The government has a "duty to leave the EU" says International Trade Secretary @LiamFox. "The most dangerous thing for Britain politically is for #Brexit to be denied to the people" #r4today https://t.co/HMiLw4V9e9— BBC Radio 4 Today (@BBCr4today) January 23, 2019
Dr Fox, speaking from Davos on Wednesday, told BBC Radio 4’s Today that “there are many who talk about delaying Brexit when what they really mean is not having Brexit at all”, saying that would be the “worst outcome”.
Asked if he believed that a delayed Brexit – via an extended Article 50 period – was worse than a no-deal Brexit, he said: “You need to think about the political consequences as well as the short-term economic consequences.
“There is no doubt that leaving with a deal and minimising disruption both to the UK and our EU trading partners is in our best interest.
“But I think the most calamitous outcome would be for Parliament, having promised to respect the result of the referendum, to turn around and say it wouldn’t.”

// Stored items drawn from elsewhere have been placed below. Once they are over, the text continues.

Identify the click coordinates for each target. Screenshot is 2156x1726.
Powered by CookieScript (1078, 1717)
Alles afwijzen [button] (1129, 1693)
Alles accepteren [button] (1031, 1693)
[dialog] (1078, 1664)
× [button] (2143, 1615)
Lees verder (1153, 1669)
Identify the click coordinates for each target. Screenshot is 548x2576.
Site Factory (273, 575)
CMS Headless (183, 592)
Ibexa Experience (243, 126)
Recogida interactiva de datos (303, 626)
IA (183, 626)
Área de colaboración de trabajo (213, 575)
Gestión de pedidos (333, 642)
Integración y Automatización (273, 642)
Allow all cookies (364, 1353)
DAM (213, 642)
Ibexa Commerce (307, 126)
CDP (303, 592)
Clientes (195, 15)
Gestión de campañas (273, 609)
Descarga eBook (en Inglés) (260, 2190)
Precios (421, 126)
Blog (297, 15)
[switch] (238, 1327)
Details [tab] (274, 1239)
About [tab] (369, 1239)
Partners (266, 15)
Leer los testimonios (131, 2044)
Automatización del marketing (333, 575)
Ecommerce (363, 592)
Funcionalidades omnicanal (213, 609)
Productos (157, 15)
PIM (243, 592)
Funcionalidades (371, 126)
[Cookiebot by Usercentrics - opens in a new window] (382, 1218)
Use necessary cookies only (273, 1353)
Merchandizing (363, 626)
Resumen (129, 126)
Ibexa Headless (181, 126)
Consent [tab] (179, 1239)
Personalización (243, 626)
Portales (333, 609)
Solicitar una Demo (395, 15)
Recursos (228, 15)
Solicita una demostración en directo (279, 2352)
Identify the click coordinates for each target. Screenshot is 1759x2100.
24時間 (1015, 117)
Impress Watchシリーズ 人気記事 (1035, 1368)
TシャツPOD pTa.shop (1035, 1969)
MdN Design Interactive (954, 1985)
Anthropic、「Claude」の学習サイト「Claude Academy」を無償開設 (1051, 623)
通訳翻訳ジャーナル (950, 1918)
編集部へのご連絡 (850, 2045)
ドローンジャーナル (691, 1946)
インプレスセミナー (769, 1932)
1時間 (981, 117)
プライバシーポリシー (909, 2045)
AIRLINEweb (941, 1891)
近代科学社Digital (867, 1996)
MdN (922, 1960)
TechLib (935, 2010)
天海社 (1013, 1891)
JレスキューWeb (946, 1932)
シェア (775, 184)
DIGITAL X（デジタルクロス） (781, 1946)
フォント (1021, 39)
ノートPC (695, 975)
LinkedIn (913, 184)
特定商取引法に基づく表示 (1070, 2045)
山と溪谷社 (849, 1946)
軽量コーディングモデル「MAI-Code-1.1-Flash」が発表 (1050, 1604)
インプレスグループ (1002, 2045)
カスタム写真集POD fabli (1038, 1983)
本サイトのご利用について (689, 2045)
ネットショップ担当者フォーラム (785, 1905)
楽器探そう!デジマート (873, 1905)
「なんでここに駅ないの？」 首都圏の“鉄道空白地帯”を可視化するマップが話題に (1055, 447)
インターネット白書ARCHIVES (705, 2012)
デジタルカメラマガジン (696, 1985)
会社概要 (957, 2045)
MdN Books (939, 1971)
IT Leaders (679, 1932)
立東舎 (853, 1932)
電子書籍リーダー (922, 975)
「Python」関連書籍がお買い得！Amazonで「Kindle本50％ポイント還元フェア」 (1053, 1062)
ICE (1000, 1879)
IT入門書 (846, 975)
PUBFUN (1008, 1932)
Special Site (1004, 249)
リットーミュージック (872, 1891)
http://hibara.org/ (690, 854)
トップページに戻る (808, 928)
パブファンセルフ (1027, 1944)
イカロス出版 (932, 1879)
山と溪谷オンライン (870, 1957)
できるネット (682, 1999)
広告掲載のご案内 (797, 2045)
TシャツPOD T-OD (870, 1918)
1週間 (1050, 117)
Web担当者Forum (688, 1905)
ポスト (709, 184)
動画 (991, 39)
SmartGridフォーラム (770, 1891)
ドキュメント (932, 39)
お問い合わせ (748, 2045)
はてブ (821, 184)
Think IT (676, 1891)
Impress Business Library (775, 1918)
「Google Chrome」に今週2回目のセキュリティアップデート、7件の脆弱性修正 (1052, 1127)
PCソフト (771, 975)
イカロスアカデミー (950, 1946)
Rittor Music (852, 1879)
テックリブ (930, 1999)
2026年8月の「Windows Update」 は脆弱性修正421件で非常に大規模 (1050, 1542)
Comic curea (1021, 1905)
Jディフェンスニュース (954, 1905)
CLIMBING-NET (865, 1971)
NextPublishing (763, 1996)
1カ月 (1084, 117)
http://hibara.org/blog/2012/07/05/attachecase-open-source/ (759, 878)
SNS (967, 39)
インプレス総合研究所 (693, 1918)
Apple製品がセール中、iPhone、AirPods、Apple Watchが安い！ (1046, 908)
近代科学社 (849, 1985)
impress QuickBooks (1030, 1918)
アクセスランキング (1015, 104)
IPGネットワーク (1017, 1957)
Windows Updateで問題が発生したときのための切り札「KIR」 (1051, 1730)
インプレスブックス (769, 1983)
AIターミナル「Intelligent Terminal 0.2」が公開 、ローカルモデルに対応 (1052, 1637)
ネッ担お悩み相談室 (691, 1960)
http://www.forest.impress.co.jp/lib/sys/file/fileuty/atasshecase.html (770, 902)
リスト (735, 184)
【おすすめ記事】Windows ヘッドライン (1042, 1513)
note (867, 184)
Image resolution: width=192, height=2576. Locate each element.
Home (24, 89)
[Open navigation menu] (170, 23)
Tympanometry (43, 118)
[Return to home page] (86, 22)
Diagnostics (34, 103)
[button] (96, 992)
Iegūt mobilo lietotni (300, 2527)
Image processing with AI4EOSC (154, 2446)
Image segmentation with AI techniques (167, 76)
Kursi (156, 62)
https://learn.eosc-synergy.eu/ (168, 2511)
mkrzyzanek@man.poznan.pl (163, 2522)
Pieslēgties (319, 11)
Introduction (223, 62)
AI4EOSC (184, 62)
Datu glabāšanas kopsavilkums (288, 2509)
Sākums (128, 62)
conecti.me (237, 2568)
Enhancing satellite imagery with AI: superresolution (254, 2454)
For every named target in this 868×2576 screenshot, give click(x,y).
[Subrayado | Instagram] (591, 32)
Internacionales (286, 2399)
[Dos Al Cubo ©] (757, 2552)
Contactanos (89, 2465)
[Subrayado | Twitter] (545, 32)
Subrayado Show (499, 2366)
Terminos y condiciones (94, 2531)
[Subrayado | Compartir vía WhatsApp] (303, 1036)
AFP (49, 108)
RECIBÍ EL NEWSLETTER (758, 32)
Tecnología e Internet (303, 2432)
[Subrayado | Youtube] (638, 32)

Mr Boles later clashed with a fellow Tory, Mike Fabricant, who echoed Mr Fox’s comments on MPs trying to block Brexit.
Mr Boles tweeted: “Rubbish. Last week I voted for a Brexit deal that would take us out of the EU on 29 March.
“You voted to stop it. I am happy to vote for ANY deal that the PM recommends and that will deliver Brexit on time. I will never support revocation of Brexit.
Rubbish. Last week I voted for a Brexit deal that would take us out of the EU on 29 March. You voted to stop it. I am happy to vote for ANY deal that the PM recommends and that will deliver Brexit on time. I will never support revocation of Brexit.— Nick Boles (@NickBoles) January 23, 2019
Tory arch Brexiteer Jacob Rees-Mogg is due to strike a more conciliatory tone in a speech on Wednesday.
The European Research Group chairman, who spearheaded attempts to replace Mrs May as Tory leader in December, is expected to tell the Eurosceptic Bruges Group there has been an “outbreak of realism all around”.
He is due to say: “All along we have been asking merely for the possible, not the impossible.
“And late in the day as the EU has inevitably left it, I’m sure common sense and practicality will now prevail.
“The backstop doesn’t work for unionists in the Tory party, or the DUP. The pretence that we might ever swallow it is now over.
“It’s long past time to get on and just do the feasible deal that has always been there to do.”